= Joseph Stevenson =

British archivist

Joseph Stevenson (27 November 1806 – 8 February 1895) was an English Church of England and later Catholic priest, archivist and editor of historical texts.

==Early life==
Joseph Stevenson was born on 27 November 1806 in Berwick-on-Tweed, the eldest son of Robert Stevenson, surgeon, and his wife, Elizabeth Wilson. His parents were Presbyterians. Growing up, he occasionally accompanied an uncle on smuggling expeditions across the border. He was educated first at Witton-le-Wear (County Durham), and then at Durham School, under James Raine; where he was usually near the bottom of his class and at one time kept a loaded pistol among his effects which went off in the hands of a servant with dramatic although not deadly consequences. Afterwards he studied Latin and Greek at the University of Glasgow but made little progress and eventually returned to Berwick to pursue a vocation with the Church of Scotland.

==Career==
Moving to London, Stevenson found work in 1831 at the British Museum, which had just acquired the Arundel collection and needed competent assistants to sort and classify. He briefly went to Glasgow to claim a bride, Mary Ann, daughter of John Craig of Mount Florida, whom he married that September. A son, Robert, was born in August 1832; two daughters came later. From this time Stevenson established contact with many notable British historians including Patrick Fraser Tytler, and joined various learned societies. In 1834 he was appointed a subcommissioner of the public records and began work on a proposed new edition of Thomas Rymer's Foedera. While in London he transferred his allegiance from the kirk to the Church of England, in which Robert and the two daughters were baptized.

===Return to Durham===

The death of his son Robert in 1839 prompted him to reconsider his life. He resigned from the record commission and went to Durham to enter the city's university and study Theology, completing his licentiate in Easter 1841, with one of his classmates being the future antiquarian George Ornsby. He became librarian at Durham Cathedral. He spent the next seven years cataloging the charters and deeds in the treasury. During this time he was close to the cleric and author George Townsend, who would later travel to Rome on an unsuccessful mission to convert Pope Pius IX to Protestantism. Townsend appointed Stevenson as curate at St Margaret's Church.

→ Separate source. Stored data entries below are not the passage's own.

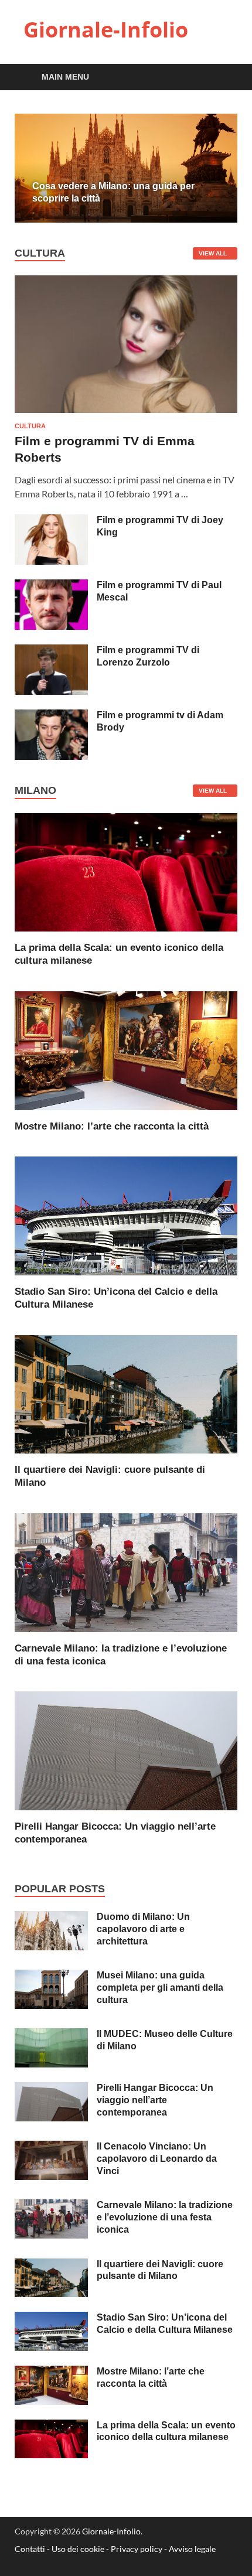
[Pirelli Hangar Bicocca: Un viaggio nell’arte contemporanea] (126, 1749)
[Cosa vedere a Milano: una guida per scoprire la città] (126, 168)
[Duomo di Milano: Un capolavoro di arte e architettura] (51, 1917)
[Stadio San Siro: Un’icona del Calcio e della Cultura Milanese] (126, 1214)
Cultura (30, 425)
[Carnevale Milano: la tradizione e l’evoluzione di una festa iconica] (126, 1571)
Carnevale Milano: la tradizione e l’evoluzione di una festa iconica (165, 2217)
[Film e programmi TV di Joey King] (51, 521)
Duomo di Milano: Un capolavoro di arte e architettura (143, 1929)
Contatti (30, 2549)
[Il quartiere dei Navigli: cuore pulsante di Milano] (126, 1392)
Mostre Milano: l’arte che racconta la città (112, 1126)
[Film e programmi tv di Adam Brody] (51, 716)
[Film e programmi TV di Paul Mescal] (51, 586)
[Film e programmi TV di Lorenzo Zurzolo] (51, 651)
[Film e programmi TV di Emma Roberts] (126, 282)
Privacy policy (136, 2549)
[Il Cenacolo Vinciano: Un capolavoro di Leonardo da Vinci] (51, 2147)
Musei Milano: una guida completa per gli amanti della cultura (160, 1987)
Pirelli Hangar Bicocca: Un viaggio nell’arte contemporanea (155, 2100)
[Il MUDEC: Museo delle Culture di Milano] (51, 2035)
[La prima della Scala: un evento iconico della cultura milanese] (126, 870)
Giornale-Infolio (105, 29)
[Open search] (222, 77)
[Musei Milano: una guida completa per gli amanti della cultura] (51, 1976)
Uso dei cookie (78, 2549)
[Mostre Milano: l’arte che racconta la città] (126, 1049)
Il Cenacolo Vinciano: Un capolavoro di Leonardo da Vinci (157, 2158)
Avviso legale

All this time he was constantly editing ancient texts: for the Maitland Club, Glasgow, eight volumes (1833–42) (including The Life and Death of King James the First of Scotland (1837), which contains the text of The Dethe of the Kynge of Scotis); for the English Historical Society, five volumes (1838–41); for the Roxburghe Club, four volumes; for the Surtees Society, seven volumes, with eight volumes of The Church Historians of England.

===Archivist to the British Government===

In 1849 he became Vicar of Leighton Buzzard in Bedfordshire, where he would remain until 1862. By contrast with his comfortable Durham living, here he had to manage on £120 per annum, and to live in a vicarage so decayed as to be uninhabitable. He stayed until 1862, somehow finding the money to fund a curate, rebuild the vicarage, and restore the church after it was struck by lightning. 1856 the British Government was making plans for dealing with the national records on a large scale. Stevenson was one of those appointed to report on the subject, and when the new Public Record Office was opened in 1857, he was one of the first editors engaged. He now edited seven volumes for the Rolls Series, seven volumes of Calendars, Foreign Series, and two of the Scottish Series. Ironically, given his later conversion to the Catholic faith, one of his predecessors at the Office, William Barclay Turnbull, had been pressured to resign because of his own Catholicism.

===Conversion to Catholicism===

He converted to Catholicism on 24 June 1863, and following the death of his wife in 1869 he entered the seminary of St Mary's College, Oscott, and in 1872 was ordained priest by Bishop Ullathorne. Next year he was in Rome searching for documents concerning English history from the Vatican archives, being employed by the British Government to begin the series of "Roman Transcripts" for the Record Office - his status as a Catholic allowing him this privileged access. He also wrote many reports for the Historical Manuscripts Commission.

In 1877, aged nearly 72, he gave up these occupations to enter the Society of Jesus. However, after his novitiate he returned again to historical research, and continued his studies until his death. His chief work of this period was the discovery and publication of Claude Nau's Life of Mary Queen of Scots (Edinburgh, 1883). In 1892 he received the honorary degree of Doctor of Laws from the University of St Andrews.

==Death==
Stevenson died in London on 8 February 1895 at the House of the Society of Jesus on Mount Street.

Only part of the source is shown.